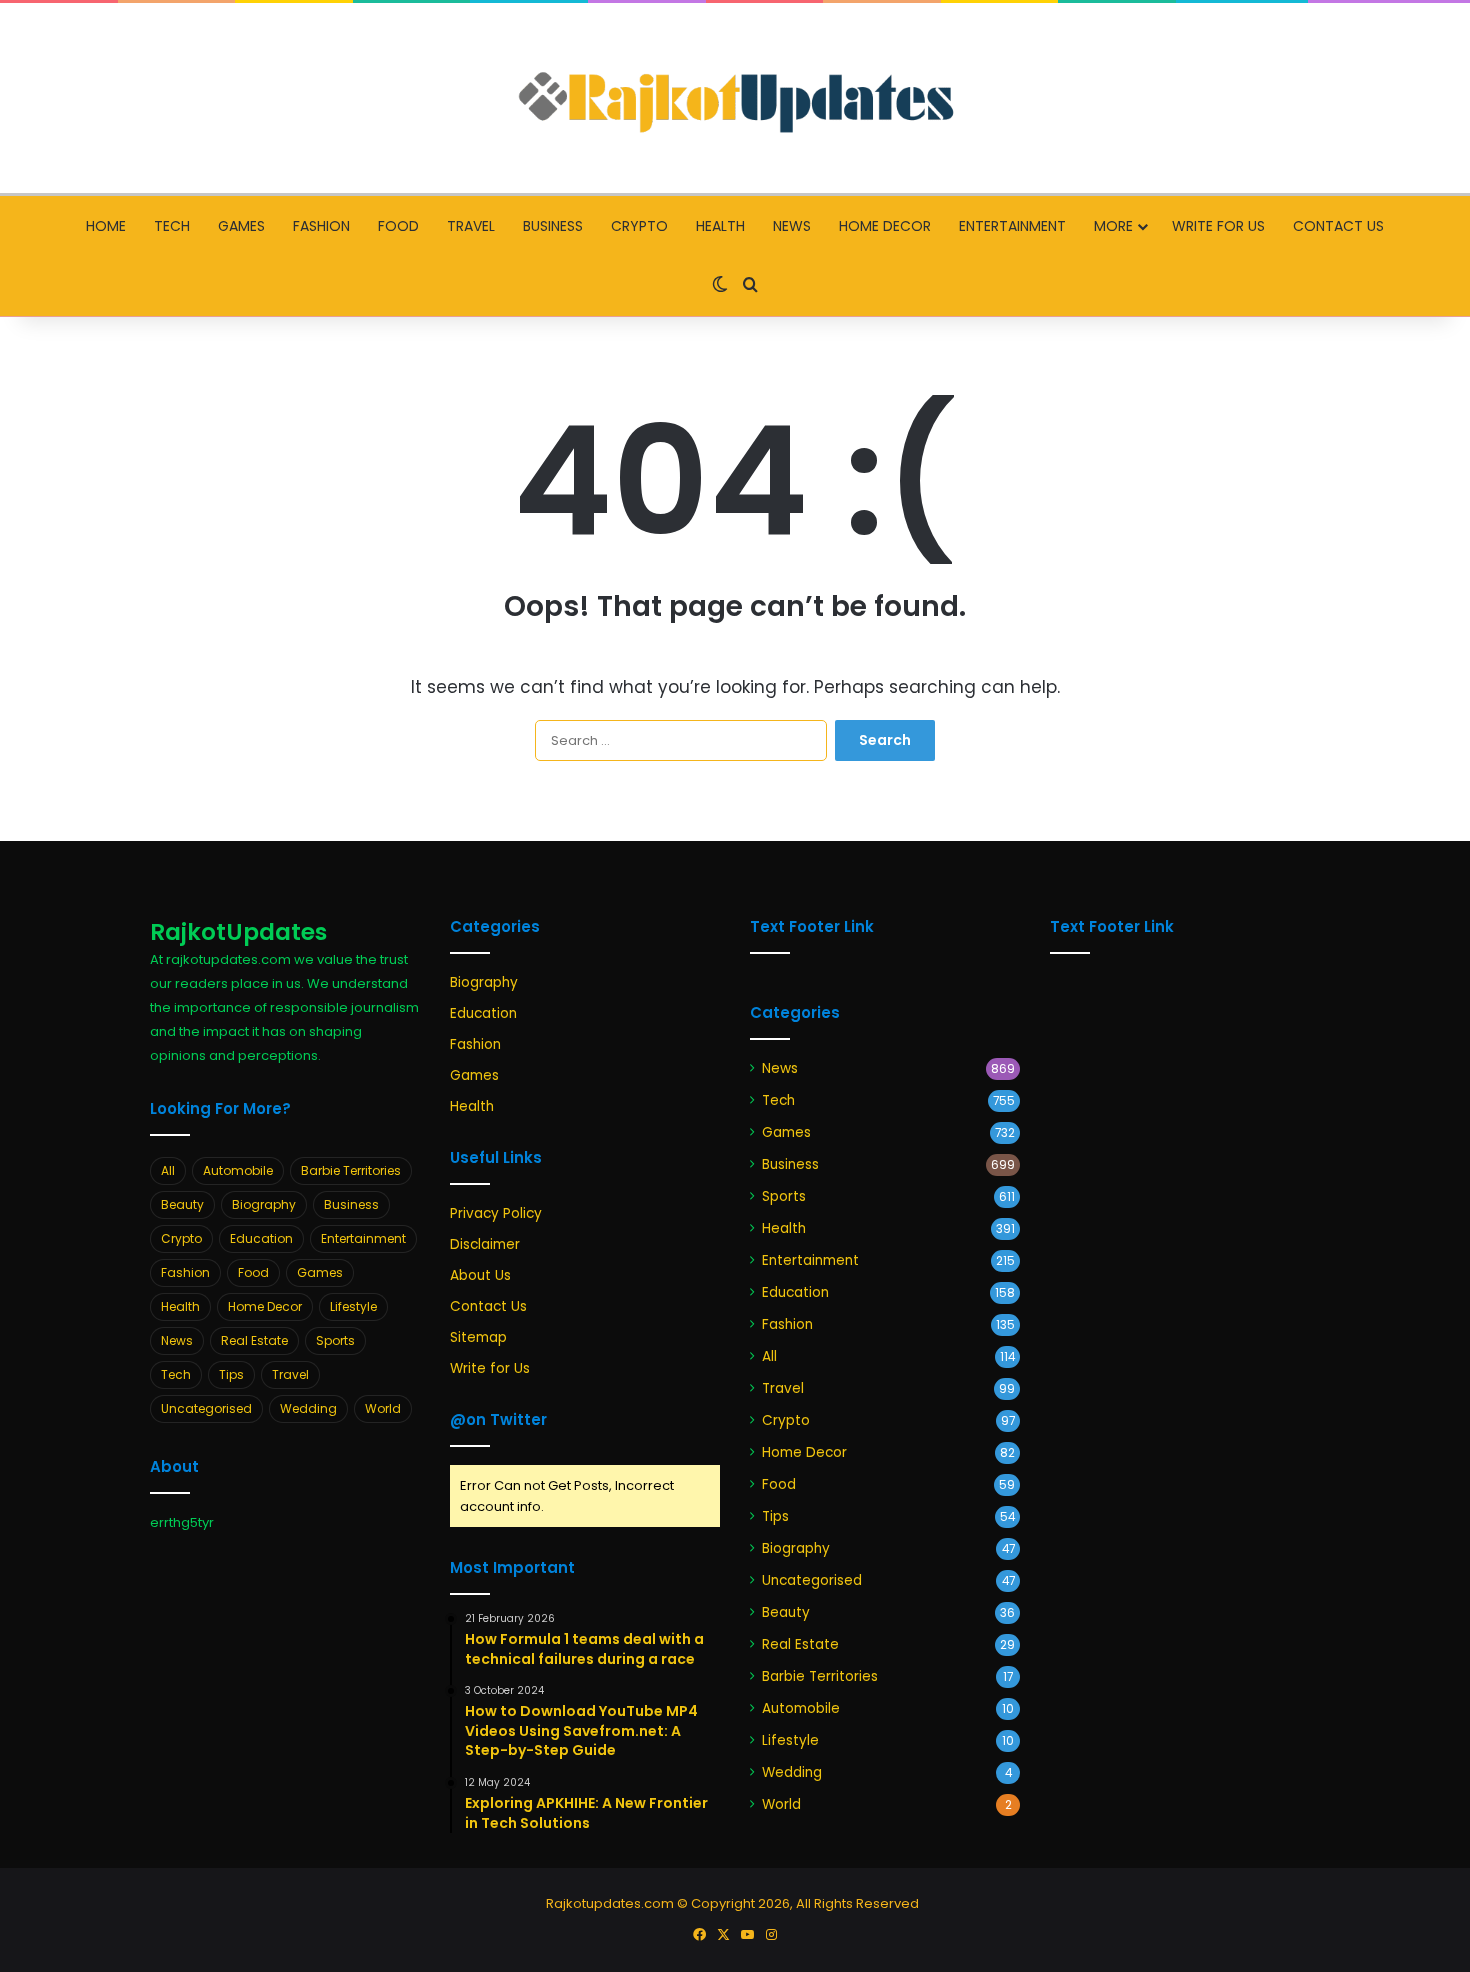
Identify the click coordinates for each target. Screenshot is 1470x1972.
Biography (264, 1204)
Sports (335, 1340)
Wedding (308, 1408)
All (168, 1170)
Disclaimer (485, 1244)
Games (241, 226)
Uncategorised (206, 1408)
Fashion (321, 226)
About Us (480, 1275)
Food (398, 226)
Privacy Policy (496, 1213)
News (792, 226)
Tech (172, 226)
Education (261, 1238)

--

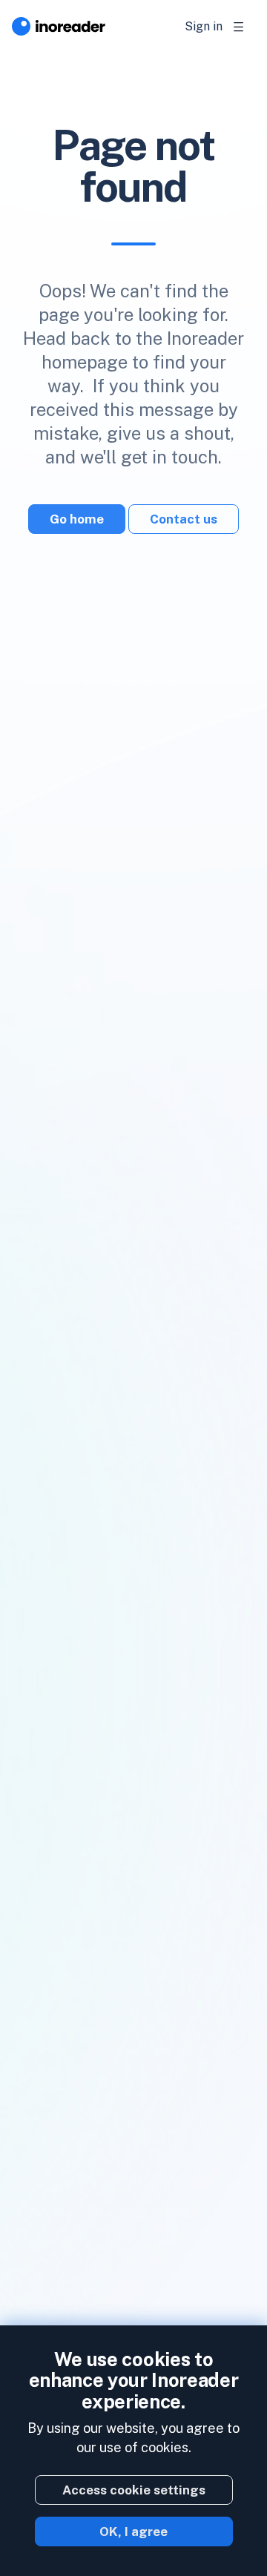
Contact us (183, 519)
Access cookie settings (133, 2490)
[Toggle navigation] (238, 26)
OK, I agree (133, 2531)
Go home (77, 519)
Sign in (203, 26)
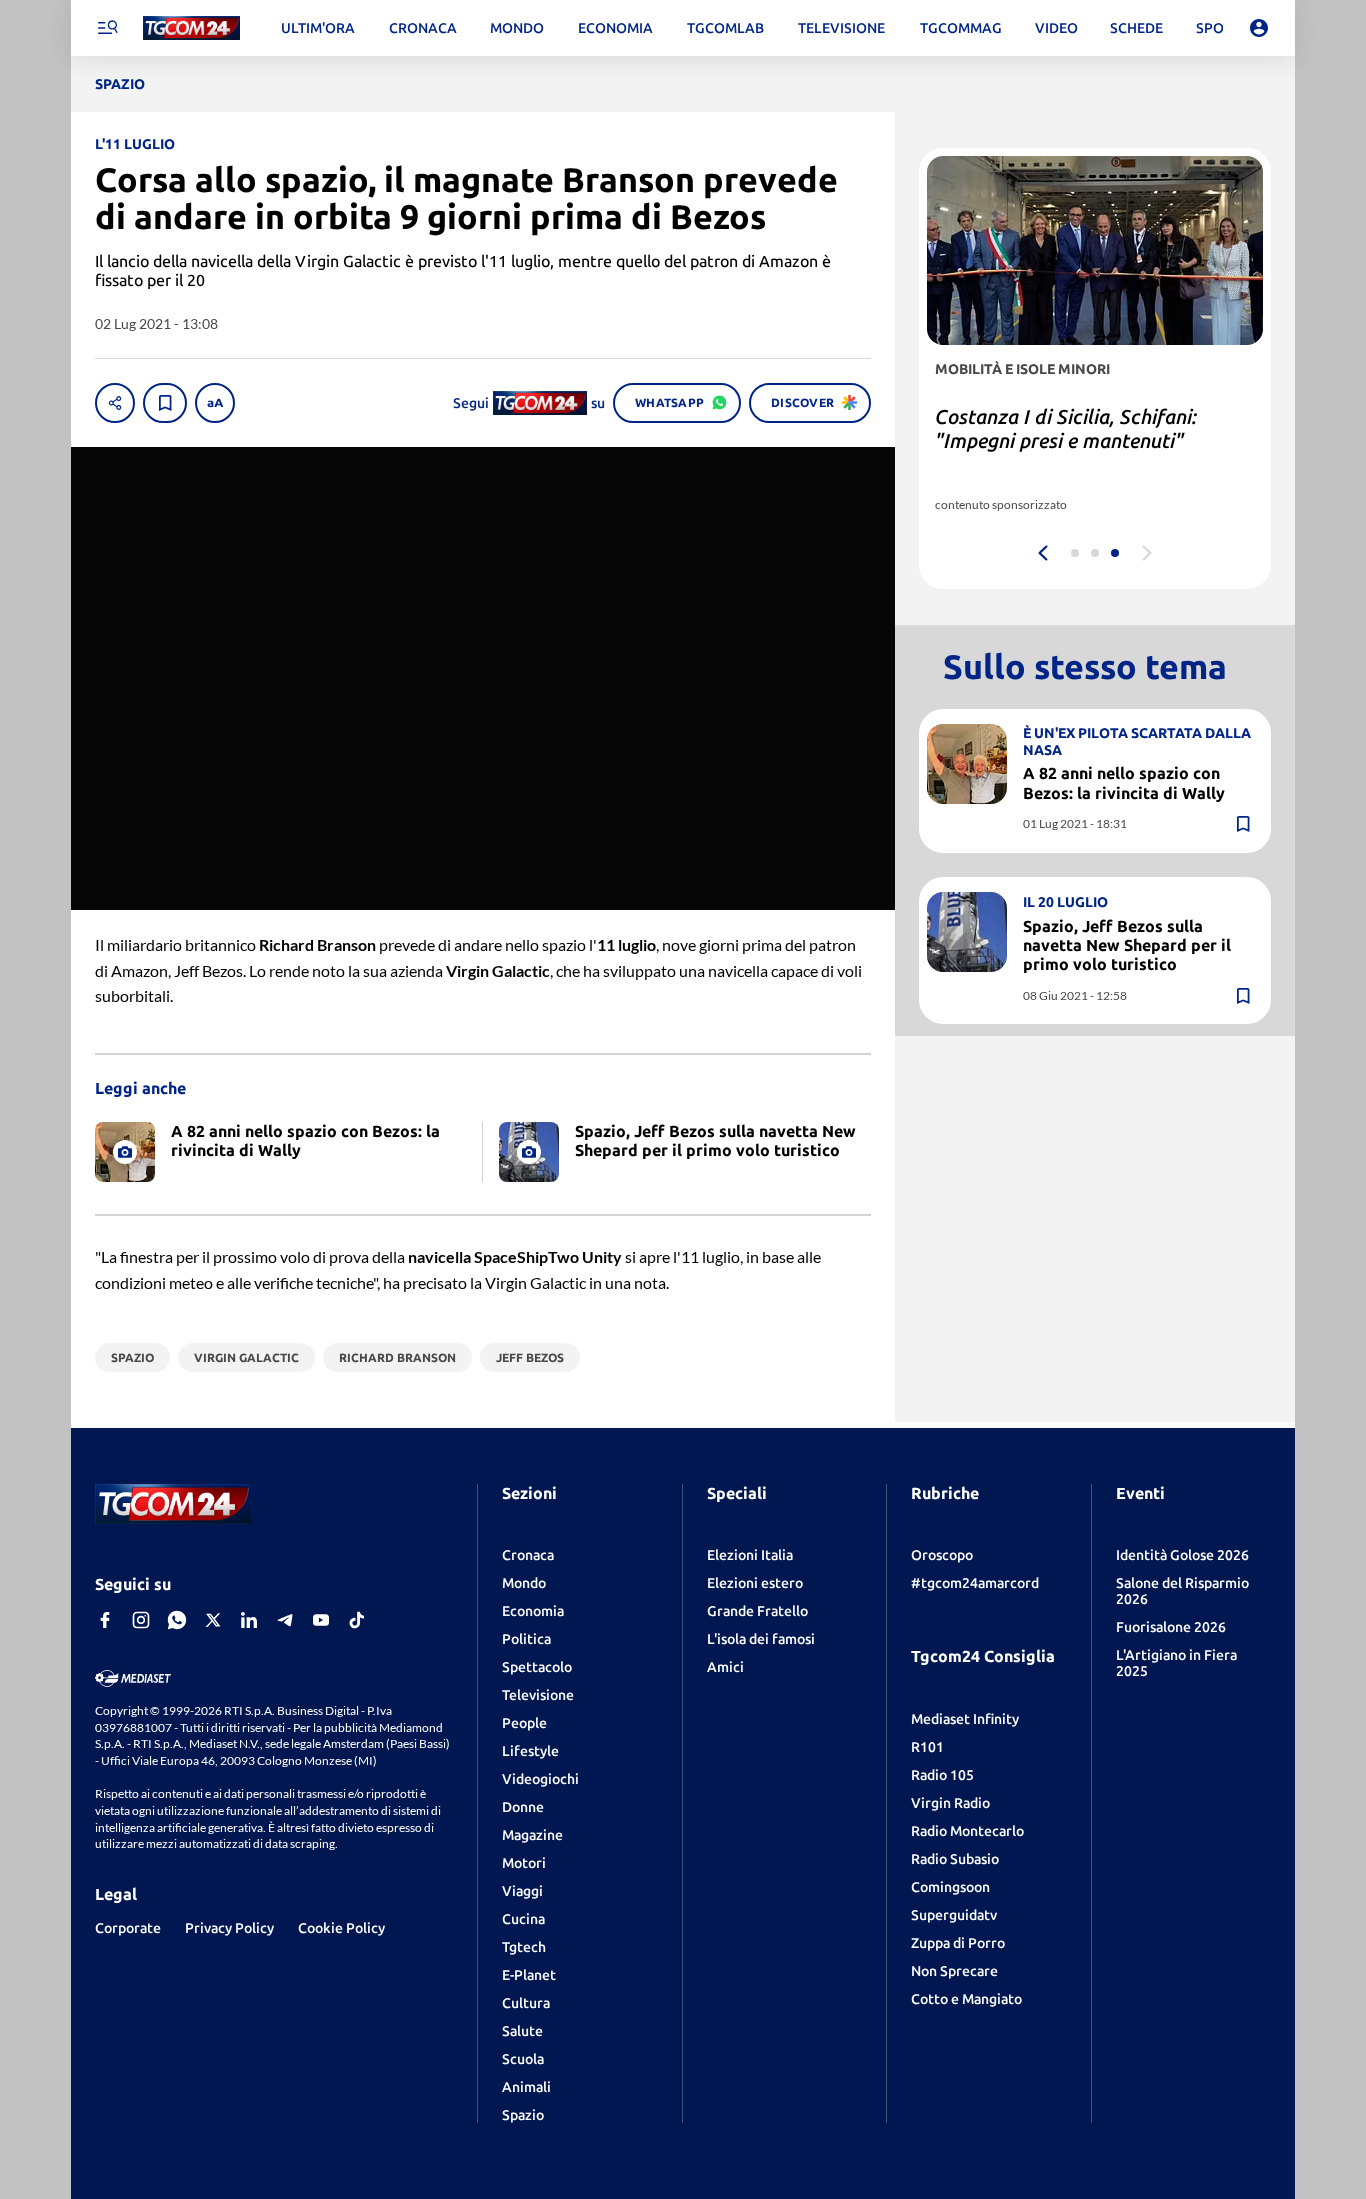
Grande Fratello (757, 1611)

--

» **Exercise directions**
Among the records above, a stretch begins at the line containing "Games (241, 226)" and ends at the line containing "Education (261, 1238)". Restate that stretch word for word, and nothing else.

» **Solution**
Games (241, 226)
Uncategorised (206, 1408)
Fashion (321, 226)
About Us (480, 1275)
Food (398, 226)
Privacy Policy (496, 1213)
News (792, 226)
Tech (172, 226)
Education (261, 1238)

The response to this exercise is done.